Supplied records:
= = = =

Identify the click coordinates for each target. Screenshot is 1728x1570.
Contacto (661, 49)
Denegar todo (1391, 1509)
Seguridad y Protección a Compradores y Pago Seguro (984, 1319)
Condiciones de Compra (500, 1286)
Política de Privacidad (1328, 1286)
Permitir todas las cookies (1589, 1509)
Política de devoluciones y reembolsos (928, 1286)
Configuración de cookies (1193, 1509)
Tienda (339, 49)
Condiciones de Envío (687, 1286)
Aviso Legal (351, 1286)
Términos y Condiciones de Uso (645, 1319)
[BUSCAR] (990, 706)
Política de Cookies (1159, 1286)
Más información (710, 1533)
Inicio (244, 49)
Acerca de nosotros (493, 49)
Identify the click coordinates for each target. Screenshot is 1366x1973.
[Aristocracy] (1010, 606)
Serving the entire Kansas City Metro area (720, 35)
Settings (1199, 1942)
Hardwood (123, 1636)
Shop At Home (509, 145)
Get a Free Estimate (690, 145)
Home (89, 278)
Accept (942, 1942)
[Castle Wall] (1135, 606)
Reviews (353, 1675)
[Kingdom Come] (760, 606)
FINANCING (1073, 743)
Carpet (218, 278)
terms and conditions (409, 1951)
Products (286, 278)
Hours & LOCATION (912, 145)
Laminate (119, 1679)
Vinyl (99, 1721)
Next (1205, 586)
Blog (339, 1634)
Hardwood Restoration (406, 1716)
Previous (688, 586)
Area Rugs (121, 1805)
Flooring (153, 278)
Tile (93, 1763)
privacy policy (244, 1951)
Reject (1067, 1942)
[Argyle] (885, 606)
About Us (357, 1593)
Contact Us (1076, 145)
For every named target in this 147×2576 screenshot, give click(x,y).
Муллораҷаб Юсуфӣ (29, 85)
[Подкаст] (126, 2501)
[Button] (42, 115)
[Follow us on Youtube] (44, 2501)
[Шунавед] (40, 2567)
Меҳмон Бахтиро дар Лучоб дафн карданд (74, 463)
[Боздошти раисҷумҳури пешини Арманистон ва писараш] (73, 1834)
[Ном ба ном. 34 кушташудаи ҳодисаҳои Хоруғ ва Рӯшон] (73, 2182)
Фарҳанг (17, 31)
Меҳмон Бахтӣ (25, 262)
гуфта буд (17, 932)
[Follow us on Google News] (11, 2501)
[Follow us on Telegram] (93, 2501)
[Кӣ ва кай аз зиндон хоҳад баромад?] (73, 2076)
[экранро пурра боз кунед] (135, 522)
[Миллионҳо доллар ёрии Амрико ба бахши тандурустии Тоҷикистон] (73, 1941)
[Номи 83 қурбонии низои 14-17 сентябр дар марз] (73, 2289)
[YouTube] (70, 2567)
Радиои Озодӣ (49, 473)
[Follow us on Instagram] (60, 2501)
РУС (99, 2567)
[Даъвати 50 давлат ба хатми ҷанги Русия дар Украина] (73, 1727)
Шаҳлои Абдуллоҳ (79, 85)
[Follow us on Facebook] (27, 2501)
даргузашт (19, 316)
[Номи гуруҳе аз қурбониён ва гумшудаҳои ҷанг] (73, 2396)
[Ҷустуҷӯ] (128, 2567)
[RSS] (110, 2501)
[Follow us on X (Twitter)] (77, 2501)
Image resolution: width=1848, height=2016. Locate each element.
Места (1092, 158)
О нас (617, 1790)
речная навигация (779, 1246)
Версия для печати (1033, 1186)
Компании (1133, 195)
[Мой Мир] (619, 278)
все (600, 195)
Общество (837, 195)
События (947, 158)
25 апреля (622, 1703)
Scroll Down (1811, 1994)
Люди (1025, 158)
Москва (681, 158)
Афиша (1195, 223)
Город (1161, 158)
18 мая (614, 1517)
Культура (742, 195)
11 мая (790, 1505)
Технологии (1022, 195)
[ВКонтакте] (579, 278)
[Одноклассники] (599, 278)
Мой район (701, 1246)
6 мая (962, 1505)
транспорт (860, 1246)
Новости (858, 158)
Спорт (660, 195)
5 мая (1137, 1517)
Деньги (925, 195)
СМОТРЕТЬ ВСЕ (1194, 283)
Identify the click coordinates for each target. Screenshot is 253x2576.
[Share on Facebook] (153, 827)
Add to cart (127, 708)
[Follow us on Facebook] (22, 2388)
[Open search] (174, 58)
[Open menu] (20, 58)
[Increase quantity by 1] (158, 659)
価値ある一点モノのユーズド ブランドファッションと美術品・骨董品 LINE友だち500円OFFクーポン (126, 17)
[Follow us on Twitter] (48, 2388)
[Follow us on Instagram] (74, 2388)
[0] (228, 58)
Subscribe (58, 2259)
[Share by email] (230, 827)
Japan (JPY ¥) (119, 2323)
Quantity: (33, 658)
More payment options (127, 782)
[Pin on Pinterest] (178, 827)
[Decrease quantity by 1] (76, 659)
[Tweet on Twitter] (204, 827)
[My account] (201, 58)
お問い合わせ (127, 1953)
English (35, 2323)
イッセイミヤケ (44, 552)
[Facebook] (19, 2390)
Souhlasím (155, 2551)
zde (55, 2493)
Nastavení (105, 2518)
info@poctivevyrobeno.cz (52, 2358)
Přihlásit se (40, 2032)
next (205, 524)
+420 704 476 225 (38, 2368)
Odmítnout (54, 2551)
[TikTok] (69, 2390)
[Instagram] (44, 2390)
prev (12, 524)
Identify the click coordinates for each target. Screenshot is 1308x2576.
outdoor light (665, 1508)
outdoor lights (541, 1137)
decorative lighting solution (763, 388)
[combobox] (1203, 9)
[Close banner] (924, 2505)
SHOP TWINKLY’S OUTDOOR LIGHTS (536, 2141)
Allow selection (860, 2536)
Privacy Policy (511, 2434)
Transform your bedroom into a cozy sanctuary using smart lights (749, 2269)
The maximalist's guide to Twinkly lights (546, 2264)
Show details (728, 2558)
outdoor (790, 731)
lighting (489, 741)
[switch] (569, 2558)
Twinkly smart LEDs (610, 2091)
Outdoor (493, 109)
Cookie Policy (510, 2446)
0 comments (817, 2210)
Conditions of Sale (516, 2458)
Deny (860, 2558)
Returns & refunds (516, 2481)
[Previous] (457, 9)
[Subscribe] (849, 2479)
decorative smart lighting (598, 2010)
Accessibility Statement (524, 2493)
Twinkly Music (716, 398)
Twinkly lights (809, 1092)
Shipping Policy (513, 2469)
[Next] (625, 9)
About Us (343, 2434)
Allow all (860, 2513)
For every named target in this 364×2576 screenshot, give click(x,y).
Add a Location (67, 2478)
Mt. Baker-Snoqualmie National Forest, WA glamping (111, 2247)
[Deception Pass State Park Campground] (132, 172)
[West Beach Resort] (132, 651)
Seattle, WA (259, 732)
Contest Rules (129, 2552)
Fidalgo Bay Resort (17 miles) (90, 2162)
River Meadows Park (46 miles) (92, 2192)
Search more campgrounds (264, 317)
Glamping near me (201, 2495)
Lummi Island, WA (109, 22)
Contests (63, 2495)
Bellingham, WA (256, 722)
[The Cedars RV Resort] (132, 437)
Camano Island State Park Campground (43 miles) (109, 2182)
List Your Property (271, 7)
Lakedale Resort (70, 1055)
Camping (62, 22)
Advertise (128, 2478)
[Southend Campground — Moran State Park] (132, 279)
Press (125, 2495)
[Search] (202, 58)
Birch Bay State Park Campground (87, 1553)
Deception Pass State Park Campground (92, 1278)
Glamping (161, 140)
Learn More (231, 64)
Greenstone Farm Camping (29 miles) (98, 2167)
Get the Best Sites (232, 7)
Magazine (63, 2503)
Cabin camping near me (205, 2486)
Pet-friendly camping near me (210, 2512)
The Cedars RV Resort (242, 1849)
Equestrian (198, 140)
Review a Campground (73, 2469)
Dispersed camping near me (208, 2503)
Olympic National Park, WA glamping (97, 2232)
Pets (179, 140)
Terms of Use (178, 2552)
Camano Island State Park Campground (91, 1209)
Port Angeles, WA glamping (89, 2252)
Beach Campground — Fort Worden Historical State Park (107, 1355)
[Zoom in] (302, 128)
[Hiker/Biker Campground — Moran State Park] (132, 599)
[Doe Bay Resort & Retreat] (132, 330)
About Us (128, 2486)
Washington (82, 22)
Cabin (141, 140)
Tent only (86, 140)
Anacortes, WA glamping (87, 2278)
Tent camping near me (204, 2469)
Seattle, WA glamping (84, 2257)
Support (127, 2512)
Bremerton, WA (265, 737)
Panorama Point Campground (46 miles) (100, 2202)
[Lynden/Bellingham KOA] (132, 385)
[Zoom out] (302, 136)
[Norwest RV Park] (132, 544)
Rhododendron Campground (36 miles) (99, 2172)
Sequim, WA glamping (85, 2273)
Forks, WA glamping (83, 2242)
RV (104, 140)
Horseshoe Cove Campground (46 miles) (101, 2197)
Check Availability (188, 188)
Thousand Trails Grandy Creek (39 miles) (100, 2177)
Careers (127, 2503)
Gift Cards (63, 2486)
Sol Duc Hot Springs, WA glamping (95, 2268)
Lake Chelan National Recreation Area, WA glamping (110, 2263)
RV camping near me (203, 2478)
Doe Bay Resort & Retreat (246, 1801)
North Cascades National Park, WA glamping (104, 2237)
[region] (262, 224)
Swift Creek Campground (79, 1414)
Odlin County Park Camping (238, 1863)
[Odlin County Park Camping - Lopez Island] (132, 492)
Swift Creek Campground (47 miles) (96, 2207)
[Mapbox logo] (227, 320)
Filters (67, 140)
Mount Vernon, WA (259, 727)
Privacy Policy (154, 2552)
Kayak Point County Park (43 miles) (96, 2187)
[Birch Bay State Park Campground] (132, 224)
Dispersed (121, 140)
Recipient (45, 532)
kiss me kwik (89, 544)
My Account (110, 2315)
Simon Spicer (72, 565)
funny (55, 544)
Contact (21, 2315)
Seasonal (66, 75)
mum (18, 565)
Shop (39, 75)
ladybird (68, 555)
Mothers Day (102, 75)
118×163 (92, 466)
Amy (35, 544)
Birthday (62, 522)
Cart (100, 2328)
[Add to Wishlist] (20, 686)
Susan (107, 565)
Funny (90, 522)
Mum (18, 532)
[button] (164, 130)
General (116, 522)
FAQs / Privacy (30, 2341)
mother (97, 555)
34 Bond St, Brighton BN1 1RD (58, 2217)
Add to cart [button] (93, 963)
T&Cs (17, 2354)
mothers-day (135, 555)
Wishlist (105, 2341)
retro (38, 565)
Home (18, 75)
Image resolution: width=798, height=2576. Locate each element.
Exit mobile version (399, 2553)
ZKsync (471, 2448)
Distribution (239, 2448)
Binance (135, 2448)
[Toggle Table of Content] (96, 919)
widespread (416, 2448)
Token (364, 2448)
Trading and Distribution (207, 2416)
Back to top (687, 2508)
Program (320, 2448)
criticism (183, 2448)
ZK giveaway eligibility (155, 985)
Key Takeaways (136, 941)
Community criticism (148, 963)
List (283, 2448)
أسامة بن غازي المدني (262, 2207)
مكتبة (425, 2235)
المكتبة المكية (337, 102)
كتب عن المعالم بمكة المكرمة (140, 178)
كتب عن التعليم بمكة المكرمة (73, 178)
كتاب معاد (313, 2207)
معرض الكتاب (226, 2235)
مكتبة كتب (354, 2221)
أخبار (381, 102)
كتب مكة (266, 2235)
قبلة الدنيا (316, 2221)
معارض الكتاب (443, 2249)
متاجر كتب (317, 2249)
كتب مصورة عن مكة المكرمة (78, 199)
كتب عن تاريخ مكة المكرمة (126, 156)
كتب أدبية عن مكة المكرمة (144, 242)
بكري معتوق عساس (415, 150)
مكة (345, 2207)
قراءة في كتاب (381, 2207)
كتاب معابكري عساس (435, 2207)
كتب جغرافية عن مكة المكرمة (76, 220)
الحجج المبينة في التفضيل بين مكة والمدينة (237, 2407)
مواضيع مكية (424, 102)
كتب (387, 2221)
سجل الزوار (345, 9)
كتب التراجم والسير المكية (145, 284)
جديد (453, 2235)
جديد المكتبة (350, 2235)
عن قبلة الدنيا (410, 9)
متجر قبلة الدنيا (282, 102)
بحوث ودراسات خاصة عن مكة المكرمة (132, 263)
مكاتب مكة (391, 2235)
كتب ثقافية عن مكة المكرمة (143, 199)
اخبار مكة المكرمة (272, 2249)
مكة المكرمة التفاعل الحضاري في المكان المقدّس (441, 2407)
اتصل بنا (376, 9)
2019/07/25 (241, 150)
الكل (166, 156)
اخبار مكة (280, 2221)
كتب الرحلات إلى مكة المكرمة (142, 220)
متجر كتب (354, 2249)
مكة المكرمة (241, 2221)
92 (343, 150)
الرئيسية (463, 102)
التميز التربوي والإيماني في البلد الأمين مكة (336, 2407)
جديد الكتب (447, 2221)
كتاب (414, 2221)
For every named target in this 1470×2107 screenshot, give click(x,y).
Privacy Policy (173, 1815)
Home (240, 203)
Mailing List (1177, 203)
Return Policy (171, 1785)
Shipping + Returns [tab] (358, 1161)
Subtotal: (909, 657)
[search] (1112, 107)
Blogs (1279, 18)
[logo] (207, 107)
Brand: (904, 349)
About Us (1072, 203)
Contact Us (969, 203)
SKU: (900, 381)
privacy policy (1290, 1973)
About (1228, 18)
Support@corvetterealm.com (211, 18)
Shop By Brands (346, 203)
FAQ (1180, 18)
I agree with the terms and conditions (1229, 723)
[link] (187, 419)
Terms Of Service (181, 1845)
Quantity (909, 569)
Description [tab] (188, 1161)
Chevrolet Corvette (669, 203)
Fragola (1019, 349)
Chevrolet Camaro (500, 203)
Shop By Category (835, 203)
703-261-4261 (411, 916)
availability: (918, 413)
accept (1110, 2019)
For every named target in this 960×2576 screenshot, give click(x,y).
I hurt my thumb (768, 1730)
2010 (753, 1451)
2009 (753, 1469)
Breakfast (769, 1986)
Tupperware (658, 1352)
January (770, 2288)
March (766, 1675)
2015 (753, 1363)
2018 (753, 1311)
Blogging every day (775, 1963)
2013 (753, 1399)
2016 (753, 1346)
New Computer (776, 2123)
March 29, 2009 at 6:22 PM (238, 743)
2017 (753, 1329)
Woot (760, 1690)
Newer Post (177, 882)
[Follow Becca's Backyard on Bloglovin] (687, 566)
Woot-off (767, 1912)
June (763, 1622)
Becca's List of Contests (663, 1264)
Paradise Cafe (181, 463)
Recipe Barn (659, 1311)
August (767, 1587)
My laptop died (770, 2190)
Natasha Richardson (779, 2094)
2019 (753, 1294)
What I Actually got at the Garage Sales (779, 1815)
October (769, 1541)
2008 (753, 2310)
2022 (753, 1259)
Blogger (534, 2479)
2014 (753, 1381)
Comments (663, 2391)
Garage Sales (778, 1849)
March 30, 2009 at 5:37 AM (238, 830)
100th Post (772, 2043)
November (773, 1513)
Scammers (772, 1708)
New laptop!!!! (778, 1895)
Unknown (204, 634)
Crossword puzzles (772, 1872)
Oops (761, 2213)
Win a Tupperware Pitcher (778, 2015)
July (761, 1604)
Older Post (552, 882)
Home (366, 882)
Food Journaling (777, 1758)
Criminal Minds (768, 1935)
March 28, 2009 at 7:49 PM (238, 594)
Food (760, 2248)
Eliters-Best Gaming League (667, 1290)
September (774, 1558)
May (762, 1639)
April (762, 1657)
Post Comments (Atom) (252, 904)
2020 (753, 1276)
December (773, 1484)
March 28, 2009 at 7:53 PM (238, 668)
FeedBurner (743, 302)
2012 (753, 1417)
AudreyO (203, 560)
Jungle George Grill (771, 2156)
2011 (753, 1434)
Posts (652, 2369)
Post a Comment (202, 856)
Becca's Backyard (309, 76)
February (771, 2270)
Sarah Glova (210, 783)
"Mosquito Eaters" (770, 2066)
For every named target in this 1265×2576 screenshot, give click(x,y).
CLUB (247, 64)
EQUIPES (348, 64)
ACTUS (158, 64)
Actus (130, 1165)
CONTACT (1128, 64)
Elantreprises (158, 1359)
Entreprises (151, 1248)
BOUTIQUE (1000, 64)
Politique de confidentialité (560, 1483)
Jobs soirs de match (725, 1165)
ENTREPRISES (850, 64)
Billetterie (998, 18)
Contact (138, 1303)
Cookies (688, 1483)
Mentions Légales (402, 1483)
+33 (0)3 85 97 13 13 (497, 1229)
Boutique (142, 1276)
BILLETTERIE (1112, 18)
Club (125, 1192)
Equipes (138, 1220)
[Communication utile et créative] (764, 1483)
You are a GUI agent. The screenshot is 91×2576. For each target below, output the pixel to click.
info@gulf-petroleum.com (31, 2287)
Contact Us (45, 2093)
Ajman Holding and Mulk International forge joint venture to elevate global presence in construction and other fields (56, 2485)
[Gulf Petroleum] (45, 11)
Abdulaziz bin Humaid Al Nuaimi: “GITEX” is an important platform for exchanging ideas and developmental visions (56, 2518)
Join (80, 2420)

= = = =

Problem details: Search the entries for the word "Instagram" and pick out every line that holds it.

Reply to the exercise:
[Follow us on Instagram] (60, 2501)
[Follow us on Instagram] (74, 2388)
[Instagram] (44, 2390)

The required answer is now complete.